__JOB__.
Count the lines in the data below that contain the word "checkbox", treating uppercase and lowercase as different, and give only the number.

** START DATA ROWS **

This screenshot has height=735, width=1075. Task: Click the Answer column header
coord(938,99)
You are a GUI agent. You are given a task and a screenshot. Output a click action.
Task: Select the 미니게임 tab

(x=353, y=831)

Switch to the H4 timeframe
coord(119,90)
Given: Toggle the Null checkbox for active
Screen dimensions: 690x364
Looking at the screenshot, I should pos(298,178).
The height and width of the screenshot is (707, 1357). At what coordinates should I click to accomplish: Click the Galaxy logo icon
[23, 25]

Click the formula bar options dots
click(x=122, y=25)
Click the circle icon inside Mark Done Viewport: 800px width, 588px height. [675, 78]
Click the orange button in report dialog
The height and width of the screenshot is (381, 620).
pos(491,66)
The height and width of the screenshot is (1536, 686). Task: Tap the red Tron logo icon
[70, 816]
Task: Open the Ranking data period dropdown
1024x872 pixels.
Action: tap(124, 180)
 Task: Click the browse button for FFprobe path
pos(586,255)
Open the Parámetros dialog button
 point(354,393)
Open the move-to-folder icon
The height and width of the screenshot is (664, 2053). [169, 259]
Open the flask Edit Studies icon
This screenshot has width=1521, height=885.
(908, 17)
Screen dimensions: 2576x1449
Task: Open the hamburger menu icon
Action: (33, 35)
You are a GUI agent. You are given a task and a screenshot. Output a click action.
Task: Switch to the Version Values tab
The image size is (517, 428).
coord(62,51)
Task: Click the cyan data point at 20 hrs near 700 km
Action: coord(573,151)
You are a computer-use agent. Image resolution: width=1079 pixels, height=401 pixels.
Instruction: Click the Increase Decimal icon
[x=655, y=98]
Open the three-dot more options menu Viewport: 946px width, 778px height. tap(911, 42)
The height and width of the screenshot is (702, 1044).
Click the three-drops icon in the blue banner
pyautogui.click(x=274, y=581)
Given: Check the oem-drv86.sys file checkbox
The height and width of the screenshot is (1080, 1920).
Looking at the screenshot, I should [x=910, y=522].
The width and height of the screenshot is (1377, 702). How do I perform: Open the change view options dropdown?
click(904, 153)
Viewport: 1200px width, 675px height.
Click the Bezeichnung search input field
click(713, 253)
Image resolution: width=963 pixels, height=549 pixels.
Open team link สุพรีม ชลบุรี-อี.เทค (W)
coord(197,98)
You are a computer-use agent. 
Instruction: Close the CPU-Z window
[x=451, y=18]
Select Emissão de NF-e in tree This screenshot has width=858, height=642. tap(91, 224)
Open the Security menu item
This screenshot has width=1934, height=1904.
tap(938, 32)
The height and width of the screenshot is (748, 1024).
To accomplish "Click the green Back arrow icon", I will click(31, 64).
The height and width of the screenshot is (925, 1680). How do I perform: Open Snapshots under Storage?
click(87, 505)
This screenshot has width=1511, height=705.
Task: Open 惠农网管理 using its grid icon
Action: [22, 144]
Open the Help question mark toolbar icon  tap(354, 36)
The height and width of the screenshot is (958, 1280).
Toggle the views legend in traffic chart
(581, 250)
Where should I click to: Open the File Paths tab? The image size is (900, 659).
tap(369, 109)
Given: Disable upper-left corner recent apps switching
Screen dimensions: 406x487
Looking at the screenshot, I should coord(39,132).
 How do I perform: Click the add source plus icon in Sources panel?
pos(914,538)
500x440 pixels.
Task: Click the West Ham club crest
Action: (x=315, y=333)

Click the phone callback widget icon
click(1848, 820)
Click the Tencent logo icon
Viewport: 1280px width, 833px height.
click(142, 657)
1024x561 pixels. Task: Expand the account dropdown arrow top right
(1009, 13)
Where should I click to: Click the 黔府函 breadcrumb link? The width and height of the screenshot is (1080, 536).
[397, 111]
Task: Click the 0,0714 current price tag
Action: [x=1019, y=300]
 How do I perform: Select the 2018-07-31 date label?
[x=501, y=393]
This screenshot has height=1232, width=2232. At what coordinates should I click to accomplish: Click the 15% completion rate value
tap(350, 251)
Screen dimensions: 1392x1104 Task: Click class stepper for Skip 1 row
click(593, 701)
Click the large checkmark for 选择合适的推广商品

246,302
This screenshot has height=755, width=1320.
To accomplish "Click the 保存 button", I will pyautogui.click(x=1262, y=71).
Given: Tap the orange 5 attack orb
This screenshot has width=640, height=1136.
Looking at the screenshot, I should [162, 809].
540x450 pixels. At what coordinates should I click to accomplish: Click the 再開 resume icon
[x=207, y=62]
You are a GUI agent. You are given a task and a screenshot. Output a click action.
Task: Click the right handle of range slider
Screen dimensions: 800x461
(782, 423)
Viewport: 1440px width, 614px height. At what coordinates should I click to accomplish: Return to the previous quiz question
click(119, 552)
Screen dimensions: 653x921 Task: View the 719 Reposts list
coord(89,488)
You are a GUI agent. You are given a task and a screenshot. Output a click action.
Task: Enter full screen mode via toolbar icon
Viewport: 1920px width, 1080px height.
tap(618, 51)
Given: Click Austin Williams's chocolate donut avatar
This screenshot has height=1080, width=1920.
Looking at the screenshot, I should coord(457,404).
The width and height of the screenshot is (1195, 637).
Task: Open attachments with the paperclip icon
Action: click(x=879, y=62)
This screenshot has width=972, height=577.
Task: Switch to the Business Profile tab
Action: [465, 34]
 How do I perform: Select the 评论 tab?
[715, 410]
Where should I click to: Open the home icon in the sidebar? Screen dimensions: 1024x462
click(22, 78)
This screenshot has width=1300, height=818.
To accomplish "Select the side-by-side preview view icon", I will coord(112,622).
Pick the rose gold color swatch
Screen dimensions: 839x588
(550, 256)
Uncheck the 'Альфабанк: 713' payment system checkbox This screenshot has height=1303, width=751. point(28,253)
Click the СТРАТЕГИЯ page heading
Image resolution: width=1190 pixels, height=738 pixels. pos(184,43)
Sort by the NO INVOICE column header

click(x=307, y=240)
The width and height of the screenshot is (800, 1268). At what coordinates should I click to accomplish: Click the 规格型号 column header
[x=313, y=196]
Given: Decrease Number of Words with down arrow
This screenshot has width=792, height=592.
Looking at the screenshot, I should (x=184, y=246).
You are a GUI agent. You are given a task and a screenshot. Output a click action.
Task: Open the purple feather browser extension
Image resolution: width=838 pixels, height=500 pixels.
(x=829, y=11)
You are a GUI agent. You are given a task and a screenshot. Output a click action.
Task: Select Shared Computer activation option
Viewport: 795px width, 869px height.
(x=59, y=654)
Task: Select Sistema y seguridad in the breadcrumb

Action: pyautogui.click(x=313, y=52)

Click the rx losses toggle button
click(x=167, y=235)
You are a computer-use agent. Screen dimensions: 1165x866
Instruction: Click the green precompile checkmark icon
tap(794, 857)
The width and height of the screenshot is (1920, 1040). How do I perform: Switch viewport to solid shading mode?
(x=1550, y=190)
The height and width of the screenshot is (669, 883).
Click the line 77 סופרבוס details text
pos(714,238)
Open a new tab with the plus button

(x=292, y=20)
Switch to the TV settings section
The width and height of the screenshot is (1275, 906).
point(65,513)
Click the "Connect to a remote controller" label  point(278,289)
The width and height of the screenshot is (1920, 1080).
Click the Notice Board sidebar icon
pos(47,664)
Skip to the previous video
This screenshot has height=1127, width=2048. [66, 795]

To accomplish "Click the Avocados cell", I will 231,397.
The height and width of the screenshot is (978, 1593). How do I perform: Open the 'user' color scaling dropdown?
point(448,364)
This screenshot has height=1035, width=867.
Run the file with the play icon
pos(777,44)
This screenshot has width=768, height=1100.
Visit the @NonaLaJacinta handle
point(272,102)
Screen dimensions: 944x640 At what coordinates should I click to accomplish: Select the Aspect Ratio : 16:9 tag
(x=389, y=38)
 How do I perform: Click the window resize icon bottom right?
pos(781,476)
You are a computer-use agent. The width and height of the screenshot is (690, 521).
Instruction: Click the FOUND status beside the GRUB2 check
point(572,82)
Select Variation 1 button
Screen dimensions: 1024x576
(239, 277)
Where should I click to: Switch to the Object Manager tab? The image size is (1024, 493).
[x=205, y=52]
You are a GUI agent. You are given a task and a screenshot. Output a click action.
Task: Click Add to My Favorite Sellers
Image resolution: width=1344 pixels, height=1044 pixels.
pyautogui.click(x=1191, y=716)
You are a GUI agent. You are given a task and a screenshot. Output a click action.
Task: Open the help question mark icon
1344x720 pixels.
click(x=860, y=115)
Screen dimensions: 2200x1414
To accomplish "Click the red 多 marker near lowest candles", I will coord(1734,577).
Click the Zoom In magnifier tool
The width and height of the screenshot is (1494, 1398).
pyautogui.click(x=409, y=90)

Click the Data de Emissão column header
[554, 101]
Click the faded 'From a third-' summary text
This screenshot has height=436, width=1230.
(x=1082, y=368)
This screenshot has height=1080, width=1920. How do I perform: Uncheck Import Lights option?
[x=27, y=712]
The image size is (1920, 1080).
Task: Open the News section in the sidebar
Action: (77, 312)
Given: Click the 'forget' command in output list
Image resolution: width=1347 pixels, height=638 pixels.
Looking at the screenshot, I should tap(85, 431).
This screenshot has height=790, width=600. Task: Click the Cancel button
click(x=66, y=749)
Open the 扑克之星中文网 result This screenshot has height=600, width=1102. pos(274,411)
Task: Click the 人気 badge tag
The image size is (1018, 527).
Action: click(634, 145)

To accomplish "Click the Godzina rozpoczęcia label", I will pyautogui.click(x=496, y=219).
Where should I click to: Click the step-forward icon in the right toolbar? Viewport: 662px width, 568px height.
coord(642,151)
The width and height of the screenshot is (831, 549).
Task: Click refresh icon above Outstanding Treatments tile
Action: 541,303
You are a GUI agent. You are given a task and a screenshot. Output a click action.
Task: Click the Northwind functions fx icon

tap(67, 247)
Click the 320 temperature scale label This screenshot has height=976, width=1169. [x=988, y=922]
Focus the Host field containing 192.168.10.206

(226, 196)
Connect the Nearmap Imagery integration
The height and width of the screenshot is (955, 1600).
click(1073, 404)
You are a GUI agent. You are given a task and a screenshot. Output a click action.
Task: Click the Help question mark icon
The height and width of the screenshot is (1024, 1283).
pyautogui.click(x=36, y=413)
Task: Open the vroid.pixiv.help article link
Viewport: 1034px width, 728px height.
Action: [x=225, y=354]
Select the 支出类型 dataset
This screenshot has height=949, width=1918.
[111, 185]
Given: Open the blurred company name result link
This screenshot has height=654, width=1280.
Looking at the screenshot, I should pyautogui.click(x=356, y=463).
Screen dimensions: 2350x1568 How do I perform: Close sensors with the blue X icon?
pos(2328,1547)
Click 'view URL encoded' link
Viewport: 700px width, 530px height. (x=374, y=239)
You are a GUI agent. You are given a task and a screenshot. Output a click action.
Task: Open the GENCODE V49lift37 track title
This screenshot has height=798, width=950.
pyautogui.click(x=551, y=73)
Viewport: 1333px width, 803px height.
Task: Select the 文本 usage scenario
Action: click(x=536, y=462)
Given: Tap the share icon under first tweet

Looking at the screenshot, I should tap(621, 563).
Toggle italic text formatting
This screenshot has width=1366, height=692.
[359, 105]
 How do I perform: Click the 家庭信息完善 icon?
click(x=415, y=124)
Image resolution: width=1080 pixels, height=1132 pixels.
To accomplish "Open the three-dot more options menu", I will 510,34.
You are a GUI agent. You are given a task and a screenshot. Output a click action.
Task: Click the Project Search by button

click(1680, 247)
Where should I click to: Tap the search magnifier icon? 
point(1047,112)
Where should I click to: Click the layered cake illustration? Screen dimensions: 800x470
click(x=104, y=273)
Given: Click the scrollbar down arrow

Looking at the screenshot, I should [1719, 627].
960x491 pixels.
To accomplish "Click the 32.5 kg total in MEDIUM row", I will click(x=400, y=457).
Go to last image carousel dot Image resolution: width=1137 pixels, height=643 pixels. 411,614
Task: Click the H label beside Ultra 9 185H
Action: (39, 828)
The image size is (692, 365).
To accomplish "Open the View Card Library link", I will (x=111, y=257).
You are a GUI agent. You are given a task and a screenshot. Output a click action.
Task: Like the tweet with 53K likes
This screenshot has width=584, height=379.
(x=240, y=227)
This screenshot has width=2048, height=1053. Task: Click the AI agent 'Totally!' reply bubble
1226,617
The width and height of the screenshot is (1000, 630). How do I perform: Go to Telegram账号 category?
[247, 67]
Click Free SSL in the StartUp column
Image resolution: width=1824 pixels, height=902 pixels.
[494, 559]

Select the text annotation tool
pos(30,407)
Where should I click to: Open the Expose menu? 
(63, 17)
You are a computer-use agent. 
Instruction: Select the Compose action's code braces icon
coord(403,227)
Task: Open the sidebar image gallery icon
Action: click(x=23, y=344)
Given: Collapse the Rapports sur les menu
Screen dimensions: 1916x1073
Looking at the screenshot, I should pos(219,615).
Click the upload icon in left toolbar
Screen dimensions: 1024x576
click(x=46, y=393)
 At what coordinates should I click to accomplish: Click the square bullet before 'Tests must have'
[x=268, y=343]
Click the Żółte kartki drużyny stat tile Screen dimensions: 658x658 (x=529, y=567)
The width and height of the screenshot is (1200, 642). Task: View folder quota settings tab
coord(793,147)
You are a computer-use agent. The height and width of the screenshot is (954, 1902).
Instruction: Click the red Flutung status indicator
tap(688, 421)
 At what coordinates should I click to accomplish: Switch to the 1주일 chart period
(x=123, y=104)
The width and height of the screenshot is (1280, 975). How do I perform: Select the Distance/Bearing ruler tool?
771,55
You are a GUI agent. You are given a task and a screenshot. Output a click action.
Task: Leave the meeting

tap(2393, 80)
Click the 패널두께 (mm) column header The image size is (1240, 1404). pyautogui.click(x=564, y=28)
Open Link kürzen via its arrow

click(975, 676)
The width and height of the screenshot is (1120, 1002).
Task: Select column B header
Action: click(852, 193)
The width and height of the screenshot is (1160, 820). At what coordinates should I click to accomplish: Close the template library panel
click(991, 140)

** END DATA ROWS **

__WRITTEN SOLUTION__.
3